Bargain hunters come to buy
RTGAM
Investors feeling more optimistic about 2009 snapped up stocks in some of the worst performing sectors and sent the Toronto stock market sharply higher on the first day of trading in the new year.
New York markets also surged despite data showing a further slump in the U.S. manufacturing sector as investors expect significant moves to stimulate the American economy after president-elect Barrack Obama is sworn-in later this month.
"You have a big stimulus package coming from the incoming U.S. administration - the timing is uncertain but we know it's going to be enormous," said John Johnston, chief strategist, The Harbour Group, RBC Dominion Securities.
Toronto's S&P/TSX composite index was up 246.41 points to 9,234.11 with all sectors positive save gold and consumer staples stocks, gaining 923.56 points or 11 per cent this week.
The TSX ended 2008 down 35 per cent for the year - the second-worst year ever, compared with a 37 per cent decline in 1931.
New York's Dow Jones industrial average, down 34 per cent for 2008, rose 258.3 points to 9,034.69.
The TSX Venture Exchange added 49.67 points to 846.69. The Canadian dollar edged up 0.16 of a cent to 82.26 cents US.
The Nasdaq composite index, fresh from a 40 per cent plunge last year, rose 55.18 points to 1,632.21 while the S&P 500 added 28.55 points to 931.8 following a 38 per cent tumble in 2008.
The gains on the market followed news from the Institute for Supply Management that said its manufacturing gauge stood at 32.4 in December, a 28-year low and worse than November's reading of 36.3.
"As if it needed restating, this report emphasizes once again that the U.S. economy is in a recession, as any figure below about 44 for the headline index has historically matched up well with this condition," said Eric Lascelles, chief economics and rates strategist at TD Securities.
"And to the degree that the U.S. slowdown is not actually a business-led slowdown - driven rather by sour housing, financial, and consumer factors - it speaks to both the breadth and depth of the slowdown."
Helping drive the Dow higher was General Motors Corp. - it jumped 45 cents or 14 per cent to $3.65 (U.S.), after the U.S. government paid out $4-billion in emergency loans.
A number of deals in the financial sector arising from the credit crisis were finalized at year-end.
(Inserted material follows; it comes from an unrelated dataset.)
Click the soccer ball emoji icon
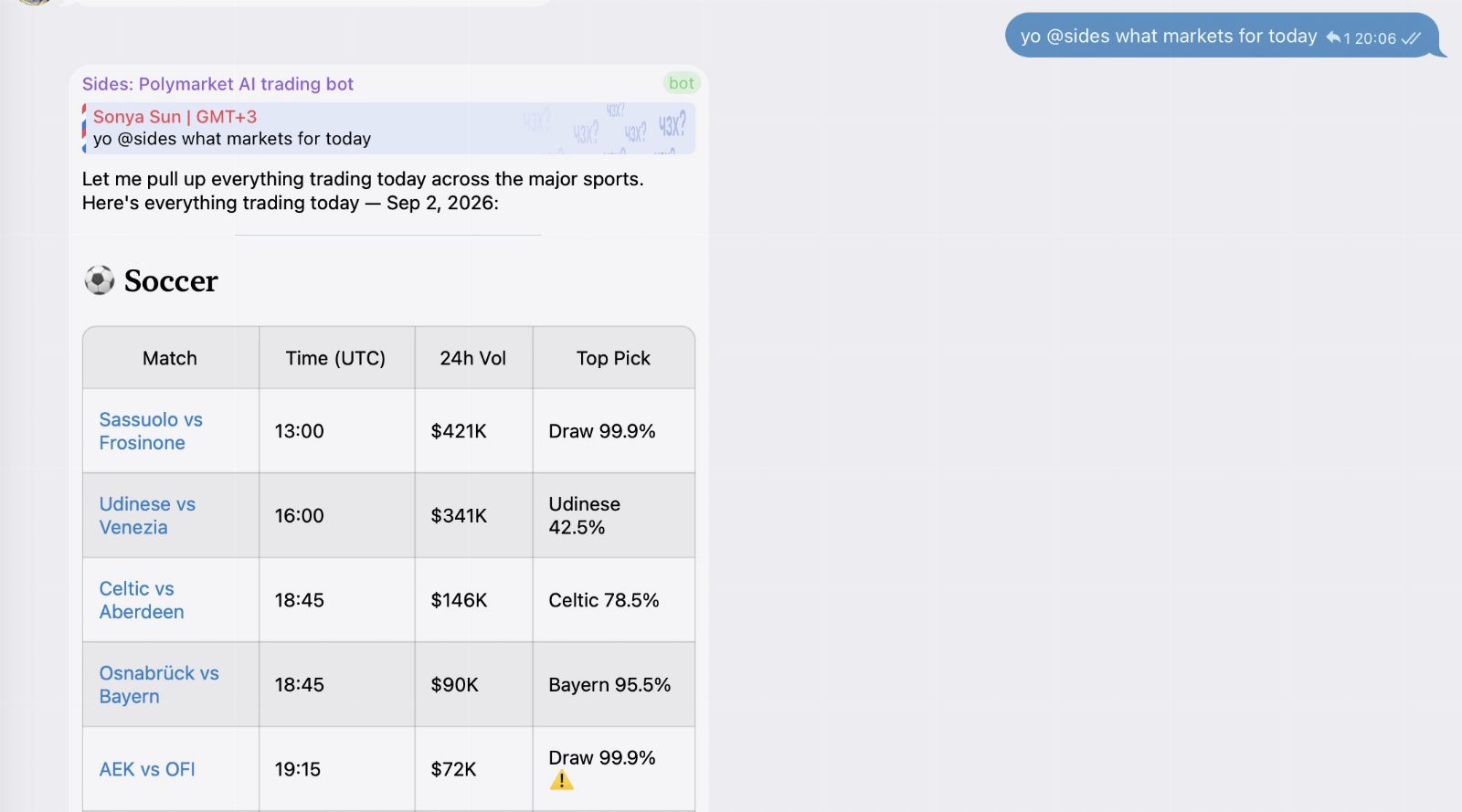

Bank of America acquired Merrill Lynch & Co., Wells Fargo & Co. closed its acquisition of Wachovia Corp., and PNC Financial Services Group bought National City Corp.
The battered TSX base-metals sector, down 68 per cent last year, was up almost 16 per cent as the March copper contract ran up 4.7 per cent to $1.461 a pound after the metal plunged 54 per cent last year. Teck Cominco Ltd. rose $1 to $7.02 and FNX Mining surged 91 cents or 30 per cent to $3.95.
The energy sector was up 6.25 cent as the February crude contract in New York gained $1.74 to $46.34 a barrel. Petro-Canada rose $2.38 to $29.10 and EnCana Corp. gained $2.79 to $59.75.
Oil surged more than $5 a barrel Wednesday after Russia threatened to cut off natural gas supplies to Ukraine. Russia followed through with that threat Thursday, though both countries pledged to keep supplies flowing to the rest of Europe.
The Toronto financial sector, down 38.5 per cent in 2008, was ahead 1.4 per cent with Royal Bank up 85 cents to $36.95 (Canadian) while Bank of Montreal headed 90 cents higher to $32.15.
The consumer staples sector was down 0.7 per cent as Shoppers Drug Mart gave back $1.55 to $46.50.
The gold sector was weak, down two per cent as the February bullion contract in New York faded $4.80 to $879.50 (U.S.) an ounce.
NovaGold Resources Inc. shares ran up 13 cents to $1.90 (Canadian) after Electrum Strategic Resources LLC of New York bought a 30 per cent stake in the Vancouver-based company for $60-million.
High River Gold Mines Ltd. shares retreated three cents or 19.7 per cent to 34.5 cents is looking to float more equity or debt while reporting a cash shortfall amid ongoing production troubles in Africa and Russia.